El piloto argentino Franco Colapinto consolidó su gran presente en la Fórmula 1 tras una actuación impecable en el Gran Premio de Miami
Con un desempeño que mezcló madurez y velocidad, el joven talento de la escudería francesa logró meterse en la zona de puntos, reafirmando que las actualizaciones técnicas del monoplaza han comenzado a dar sus frutos en la máxima categoría.
El impacto del nuevo chasis y un fin de semana «perfecto»
Para Colapinto, la clave de este resultado positivo estuvo en el arduo trabajo realizado puertas adentro de la fábrica de Alpine durante el último receso. La introducción de un nuevo chasis y diversas optimizaciones aerodinámicas permitieron al argentino competir de igual a igual en la zona media de la parrilla, algo que hasta hace pocas fechas parecía un desafío mayor.

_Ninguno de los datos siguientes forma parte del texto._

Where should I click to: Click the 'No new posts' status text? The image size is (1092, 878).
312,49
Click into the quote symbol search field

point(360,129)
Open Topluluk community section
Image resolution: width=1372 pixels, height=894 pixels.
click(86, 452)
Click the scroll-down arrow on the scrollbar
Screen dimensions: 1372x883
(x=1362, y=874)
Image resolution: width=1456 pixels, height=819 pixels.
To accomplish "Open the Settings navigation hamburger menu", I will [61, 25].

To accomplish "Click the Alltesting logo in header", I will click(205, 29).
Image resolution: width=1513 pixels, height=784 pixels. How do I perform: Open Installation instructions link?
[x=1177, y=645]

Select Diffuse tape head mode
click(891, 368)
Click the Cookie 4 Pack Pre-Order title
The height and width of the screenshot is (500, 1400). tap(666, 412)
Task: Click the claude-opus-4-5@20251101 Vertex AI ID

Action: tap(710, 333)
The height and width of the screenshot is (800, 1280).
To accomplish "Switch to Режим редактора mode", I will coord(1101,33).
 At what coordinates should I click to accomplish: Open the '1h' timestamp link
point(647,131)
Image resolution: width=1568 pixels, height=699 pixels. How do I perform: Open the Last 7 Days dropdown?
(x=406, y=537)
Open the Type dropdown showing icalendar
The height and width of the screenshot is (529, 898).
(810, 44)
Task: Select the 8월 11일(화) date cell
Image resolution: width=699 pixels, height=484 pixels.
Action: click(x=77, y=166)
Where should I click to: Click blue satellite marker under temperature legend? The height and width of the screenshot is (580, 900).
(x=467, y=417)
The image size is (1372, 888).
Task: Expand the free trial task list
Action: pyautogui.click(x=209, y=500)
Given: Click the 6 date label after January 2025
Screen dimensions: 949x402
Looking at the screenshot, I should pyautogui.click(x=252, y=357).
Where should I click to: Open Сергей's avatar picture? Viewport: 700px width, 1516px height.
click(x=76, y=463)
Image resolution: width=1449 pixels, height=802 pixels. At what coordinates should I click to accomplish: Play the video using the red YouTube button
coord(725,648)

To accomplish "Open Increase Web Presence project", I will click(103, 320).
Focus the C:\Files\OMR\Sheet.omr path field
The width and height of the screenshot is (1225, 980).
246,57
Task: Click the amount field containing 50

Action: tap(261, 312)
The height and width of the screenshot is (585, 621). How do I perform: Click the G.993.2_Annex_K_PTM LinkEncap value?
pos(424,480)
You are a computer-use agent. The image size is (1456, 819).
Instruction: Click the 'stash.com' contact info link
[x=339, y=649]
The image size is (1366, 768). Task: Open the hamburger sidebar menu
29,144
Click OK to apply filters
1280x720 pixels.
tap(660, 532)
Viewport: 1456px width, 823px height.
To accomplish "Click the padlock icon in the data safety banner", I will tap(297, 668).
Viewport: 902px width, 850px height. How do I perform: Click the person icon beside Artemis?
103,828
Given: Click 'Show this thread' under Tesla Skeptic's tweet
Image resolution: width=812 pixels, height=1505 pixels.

«Fue mi fin de semana más perfecto», confesó el piloto al analizar la ejecución estratégica y su ritmo en pista. Franco subrayó que contar con una herramienta más competitiva simplifica la gestión de los neumáticos y la defensa de la posición: «Cuando tienes el ritmo, todo se vuelve mucho más fácil y no estás en desventaja», explicó, visiblemente satisfecho por el rendimiento global del auto.
Un ascenso en el clasificador tras la sanción a Leclerc
Si bien el argentino cruzó la bandera a cuadros en una meritoria octava posición, el clasificador final le otorgó un premio extra. Tras una revisión de las autoridades de la carrera, el monegasco Charles Leclerc recibió una penalización de 20 segundos por exceder los límites de pista en un incidente sobre el cierre de la competencia.
Esta sanción permitió que Colapinto escalara oficialmente al séptimo puesto, sumando unidades vitales para el campeonato de constructores. El resultado no solo premia la consistencia del pilarense, sino que también inyecta una dosis de optimismo a Alpine, que ve en Franco a un piloto capaz de exprimir al máximo el potencial de las nuevas mejoras técnicas de cara a la gira europea.